#### Data extract ####

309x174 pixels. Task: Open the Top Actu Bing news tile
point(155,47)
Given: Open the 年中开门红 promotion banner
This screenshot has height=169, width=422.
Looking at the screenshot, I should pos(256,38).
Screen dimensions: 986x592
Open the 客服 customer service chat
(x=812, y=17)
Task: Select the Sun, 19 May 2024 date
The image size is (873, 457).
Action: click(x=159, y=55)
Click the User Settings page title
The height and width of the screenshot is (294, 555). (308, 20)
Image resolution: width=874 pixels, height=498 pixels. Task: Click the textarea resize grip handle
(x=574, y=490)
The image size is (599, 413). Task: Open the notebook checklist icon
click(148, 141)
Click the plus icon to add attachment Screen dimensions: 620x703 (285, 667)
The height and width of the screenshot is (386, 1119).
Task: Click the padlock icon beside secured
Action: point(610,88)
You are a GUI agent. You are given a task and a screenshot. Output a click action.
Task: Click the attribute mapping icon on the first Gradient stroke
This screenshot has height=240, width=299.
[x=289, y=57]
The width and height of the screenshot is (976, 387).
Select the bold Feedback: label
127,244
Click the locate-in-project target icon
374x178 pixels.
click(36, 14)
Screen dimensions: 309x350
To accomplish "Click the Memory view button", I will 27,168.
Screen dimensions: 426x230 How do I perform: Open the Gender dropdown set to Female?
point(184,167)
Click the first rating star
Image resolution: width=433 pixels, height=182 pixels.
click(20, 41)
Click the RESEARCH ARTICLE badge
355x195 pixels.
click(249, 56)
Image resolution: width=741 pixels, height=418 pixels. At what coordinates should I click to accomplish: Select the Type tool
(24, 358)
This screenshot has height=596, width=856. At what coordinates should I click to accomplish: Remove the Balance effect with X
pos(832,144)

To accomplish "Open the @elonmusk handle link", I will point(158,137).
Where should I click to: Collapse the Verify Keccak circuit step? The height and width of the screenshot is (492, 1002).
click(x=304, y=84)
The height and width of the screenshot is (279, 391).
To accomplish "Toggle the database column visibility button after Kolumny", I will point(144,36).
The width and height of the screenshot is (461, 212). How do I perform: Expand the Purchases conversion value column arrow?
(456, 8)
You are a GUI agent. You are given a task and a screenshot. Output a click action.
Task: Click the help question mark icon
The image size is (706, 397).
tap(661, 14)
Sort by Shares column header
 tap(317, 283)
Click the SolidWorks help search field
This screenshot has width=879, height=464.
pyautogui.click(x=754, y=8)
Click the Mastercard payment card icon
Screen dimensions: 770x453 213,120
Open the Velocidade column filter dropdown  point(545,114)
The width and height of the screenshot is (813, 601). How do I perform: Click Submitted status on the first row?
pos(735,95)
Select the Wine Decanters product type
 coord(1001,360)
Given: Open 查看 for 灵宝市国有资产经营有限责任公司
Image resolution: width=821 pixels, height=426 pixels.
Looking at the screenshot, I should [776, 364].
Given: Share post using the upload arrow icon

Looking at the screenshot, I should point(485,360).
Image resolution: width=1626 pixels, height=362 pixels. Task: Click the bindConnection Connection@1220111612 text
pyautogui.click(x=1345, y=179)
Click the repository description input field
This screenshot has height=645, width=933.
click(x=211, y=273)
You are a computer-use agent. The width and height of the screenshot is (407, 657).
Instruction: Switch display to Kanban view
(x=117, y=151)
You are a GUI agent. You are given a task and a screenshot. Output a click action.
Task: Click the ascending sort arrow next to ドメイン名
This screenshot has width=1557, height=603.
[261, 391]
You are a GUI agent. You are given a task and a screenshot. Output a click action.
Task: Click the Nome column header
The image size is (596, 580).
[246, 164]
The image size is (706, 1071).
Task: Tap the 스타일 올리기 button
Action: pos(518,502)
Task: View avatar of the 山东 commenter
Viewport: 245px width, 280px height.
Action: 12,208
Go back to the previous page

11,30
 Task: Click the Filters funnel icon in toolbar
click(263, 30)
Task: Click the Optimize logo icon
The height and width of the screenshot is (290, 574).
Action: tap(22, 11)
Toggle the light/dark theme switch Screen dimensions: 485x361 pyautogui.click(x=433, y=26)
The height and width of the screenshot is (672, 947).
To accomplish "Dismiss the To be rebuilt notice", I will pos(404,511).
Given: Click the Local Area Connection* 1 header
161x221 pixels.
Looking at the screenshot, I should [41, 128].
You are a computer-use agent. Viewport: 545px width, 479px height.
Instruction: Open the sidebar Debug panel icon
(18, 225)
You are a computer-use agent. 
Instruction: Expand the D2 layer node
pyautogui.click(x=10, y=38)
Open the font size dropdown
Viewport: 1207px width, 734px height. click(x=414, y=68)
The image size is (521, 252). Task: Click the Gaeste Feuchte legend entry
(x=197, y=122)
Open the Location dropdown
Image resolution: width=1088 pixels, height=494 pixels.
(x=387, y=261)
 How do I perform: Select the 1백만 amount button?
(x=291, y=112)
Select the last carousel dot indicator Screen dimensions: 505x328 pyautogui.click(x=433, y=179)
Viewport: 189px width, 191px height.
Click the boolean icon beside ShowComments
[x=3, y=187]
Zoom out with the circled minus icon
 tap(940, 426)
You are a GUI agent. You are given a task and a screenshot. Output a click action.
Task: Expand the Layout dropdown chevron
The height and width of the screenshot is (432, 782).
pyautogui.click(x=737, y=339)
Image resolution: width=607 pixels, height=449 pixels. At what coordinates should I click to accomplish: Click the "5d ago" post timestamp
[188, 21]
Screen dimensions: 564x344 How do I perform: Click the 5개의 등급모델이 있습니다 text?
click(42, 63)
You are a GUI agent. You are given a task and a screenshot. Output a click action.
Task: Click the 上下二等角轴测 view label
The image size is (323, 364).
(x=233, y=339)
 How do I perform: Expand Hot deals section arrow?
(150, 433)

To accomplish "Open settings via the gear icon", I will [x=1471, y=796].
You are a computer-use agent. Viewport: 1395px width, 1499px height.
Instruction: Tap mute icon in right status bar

####

Problem to work on = Output each line of the listing in which the string "will" is found.

Task answer =
To accomplish "Click the Memory view button", I will 27,168.
To accomplish "Open the @elonmusk handle link", I will point(158,137).
To accomplish "Toggle the database column visibility button after Kolumny", I will point(144,36).
To accomplish "Dismiss the To be rebuilt notice", I will pos(404,511).
To accomplish "Open settings via the gear icon", I will [x=1471, y=796].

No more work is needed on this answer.